Hamlet and his Kashmirian Odyssey
Touchstones by which a Hamlet adaptation is measured are the ghost and the play within the play. Though these two appear only minimally on the stage, they drive the tempo of the play. Ghost is nothing but Hamlet’s subconscious which brings his hidden fears and oedipal angst out into his (as well as ours) conscious, thereby justifying his madness as well as the whole drama. Play within the play proves that Hamel’s madness is an extreme expression of sanity and leads us, quite seamlessly, to the tragic denouncement. These two elements are so germane to the stage that a film director, if he is a dullard, can prove by their adaptation that his creative output is equally dullard.
Sir Laurence Olivier’s 1948 adaptation of the movie faced the music for Oliver’s voice-over narration (besides his essaying the central role and besides directing), thereby playing up his interpretation over what the play unfolds and for overplaying the Oedipal element-the success of Shakespeare and stage directors lies in hiding their own oedipal complexes within the structure and plot of the play and within the Oedipal complex of Hamlet. However, Oliver did not muddle with the ghost and brilliantly visualized the play within the play.
Watching Vishal Bharadwaj’s Haider, I was looking for these two elements. He was daring enough to muddle with them and recast them in his own way on screen. Wow, he pulled them off. Ghost in the film is a flesh and blood human who appears in the middle of the movie. He is Haider’s father’s companion, his alter ego to the core. Hazard a guess who in the Hindi/Urdu film world can brilliantly essay the role? None other than the guy who tempted us with his silence and calculated dialogues punctuated with well-modulated facial clues in Life of the Pi. No more clues.
Play within the play which is placed in the script like a Wagah border between Haider’s sanity and insanity is a well-choreographed dance drama sequence which moves us into tears. Music rendered to the same dramatic cadence in which the tempo of the play is set; tom-toms; santoors and sitars; and above all, the scintillating body movements of Shahid Kapoor would have made Shakespeare, had the Bard been in the audience, rope in Vishal to stage his play again (just as Francis Ford Coppola invited the director to assist him in his Youth without Youth).

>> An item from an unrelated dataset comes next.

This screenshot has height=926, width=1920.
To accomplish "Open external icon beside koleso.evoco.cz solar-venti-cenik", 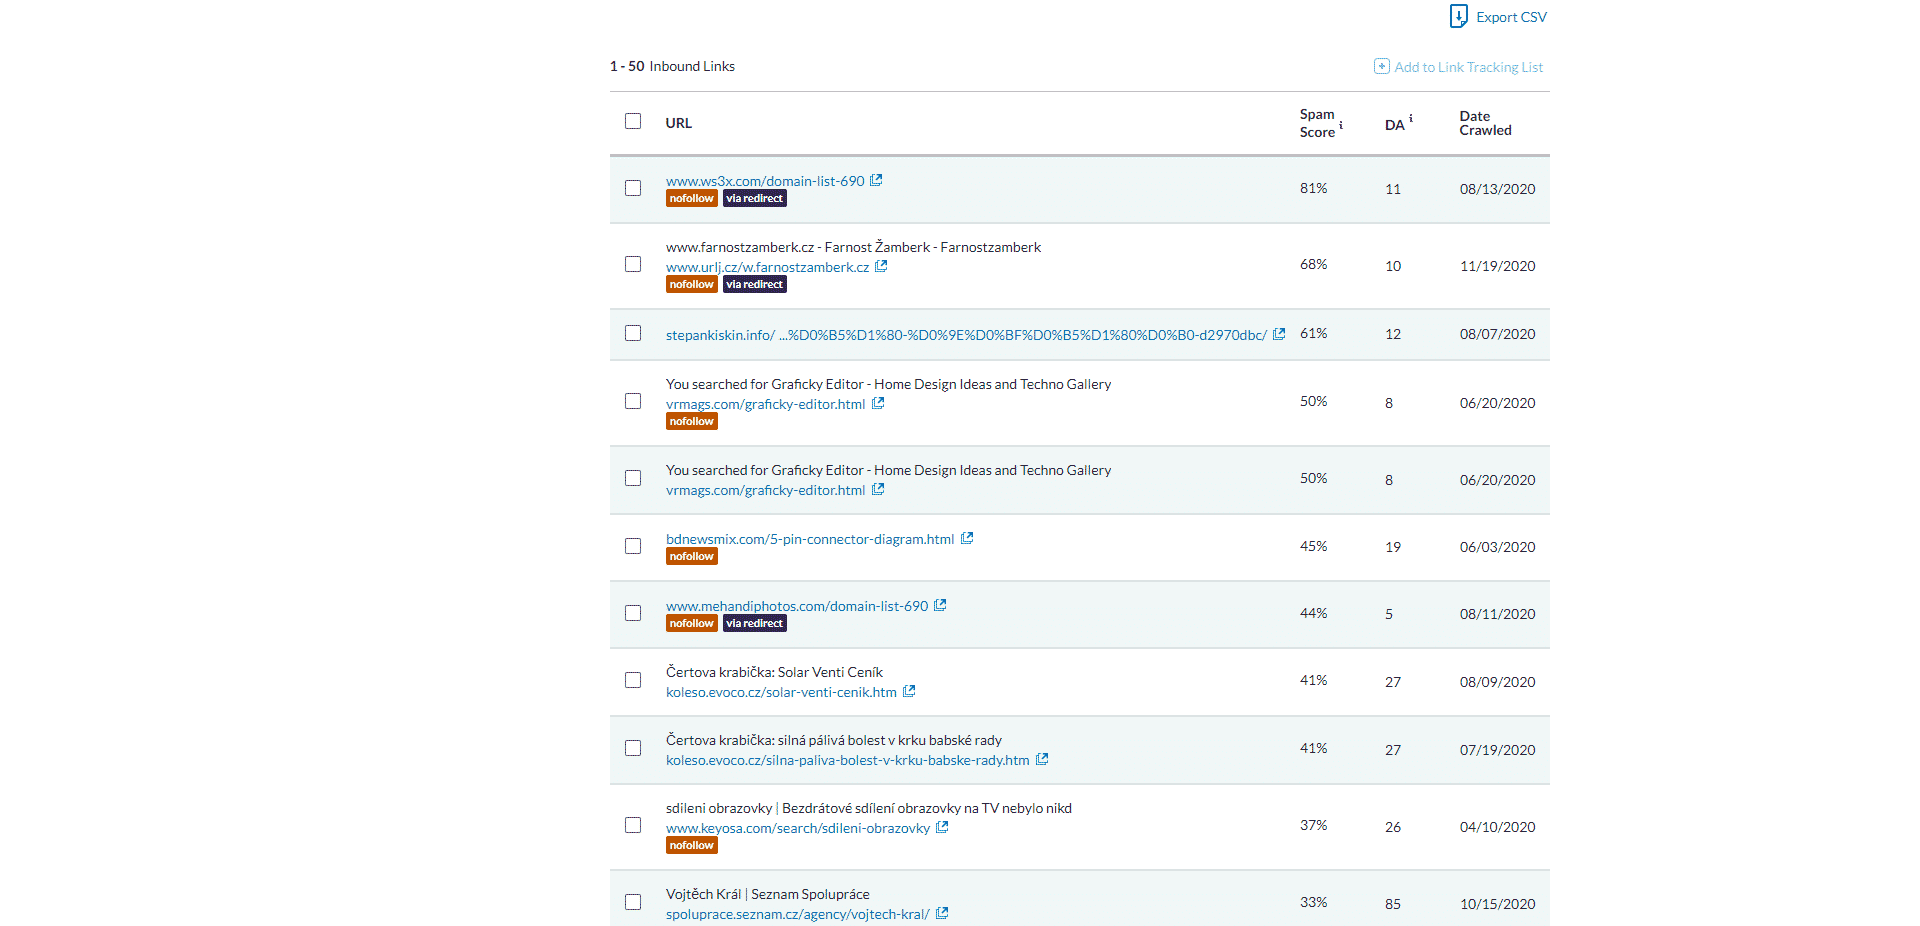I will tap(909, 692).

Haider is not just the adaptation of Hamelt. It is an adaptation of scriptwriter Basharat Peer’s poignant tales of Kashmir, Curfewed Night. It is about a life torn between military and militancy. A land so delicious and a people so beautiful have been rewired into the intricacies of law and order. A people whose cry for azadi is the only sonorous, if deeply painful, music amidst the blood curdling roar of AK 47. How laws, which should ideally merge with people, jarringly stand out has been brilliantly narrated in Haider’s lunatic street show, where law and order has been pitted against the cry for azadi. The script writer succeeded in shedding light on the mindset of law enforcing authorities about such an identity. The film is a brilliant narrative on how clampdown on militancy victimizes people who have no sympathy for militants, thereby turning them as targets of militants.
Vishal Bhardwaj has proved again that he is ‘Visual’ Bhardwaj. Though the film is character centered and emotions of the character should be played up over the setting (even in the play), cinematographer Pankaj Kumar helps the director in contrasting the tragic plot with a landscape once equated to paradise. Vishal in his latest matru ki bijlee ka mandola has been noted for keeping the theatrics and choreographed movements of central characters throughout the movie, thereby consciously subverting the realism of the content for the satire, irony and dramatic effect of the political element of the content. This feature, which Anurag Kashyap effects in his ‘Gangs of Wasseypoor’, is signature feature of young Indian directors. Haider, strong though its realism is, also noted for the same. Though Shraddha Kapoor is too young for Ophelia (and she plays the additional role of Horatio as well) and hence disappointed, Tabu and Key Key Menon proved their range is wide and they are fit for deeper roles. I give it 7 points out of ten.